July 18, 2010 8:17 AM & 11:22 AM
Shutter Priority, No Flash, ISO 320, SS 1/30, f/1.8 & f/2.0
RAW, Spot Metering, AF-S, WB in Auto
Panning to show motion is a great technique that is very hard (for me) to pull off. It requires panning your camera with your subject so it stays in focus while the shutter is open which causes everything else that is not moving to blur.
Using a slow shutter speed to capture movement allows us to feel the movement more than a higher shutter speed that freezes the motion completely would, and the motion blur allows them to be isolated a little bit from the otherwise distracting background.
The technique is hard because it requires the camera to move only in the same plane that the subject is moving - so no wobbling which for me at 1/30 of a second is almost a given.
I got really lucky and the snapshot of Alena was the very first shot I took. The one of Iva hours later (I didn't shoot for hours, but it was several hours later before she decided she wanted to play), took many more. I kept trying to get one of her on her own, but I was not doing a good job of panning in sync with her. And I actually like seeing Alena in the corner of this shot - it balances her a bit from being so centered. I played with other focal points, but only had luck with the central focal point.

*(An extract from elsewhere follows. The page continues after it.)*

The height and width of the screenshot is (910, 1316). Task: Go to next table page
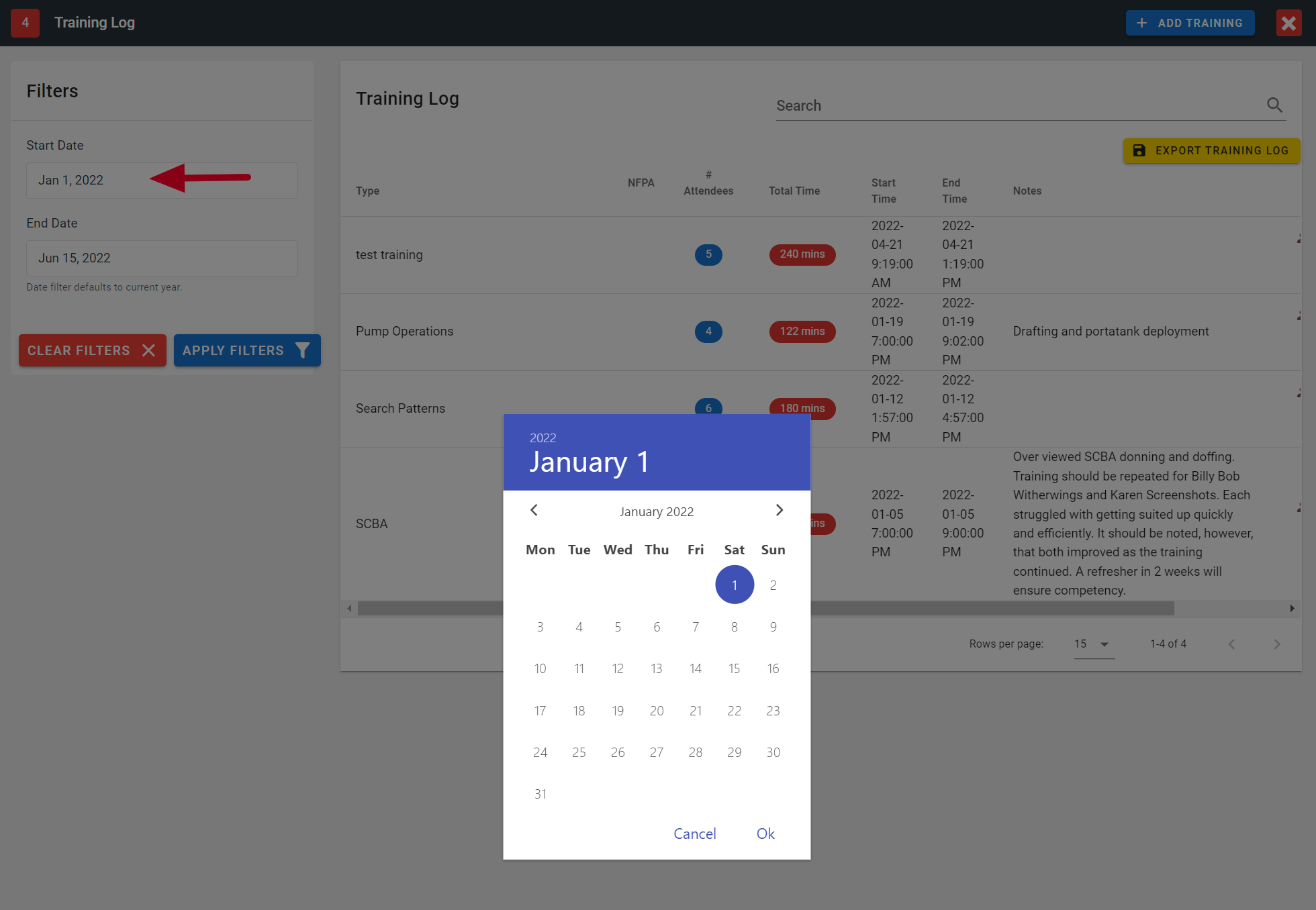click(x=1276, y=644)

I don't know why I had my ISO at 320, it wasn't to push the f-stop down. It may have helped if I had lowered it to 200 and gotten a slightly more closed aperture. I picked 1/30 because I knew that it was slow enough to show motion, but not so long that I would be getting vertical blur because I was shaking the camera all over the place.


post-processing
Since these pictures were taken about 3 hours apart the lighting was different in the room. To the photo that was taken later in the day I added a selective color layer and masked the walls, adjusting the yellow to make the wall color appear more similar.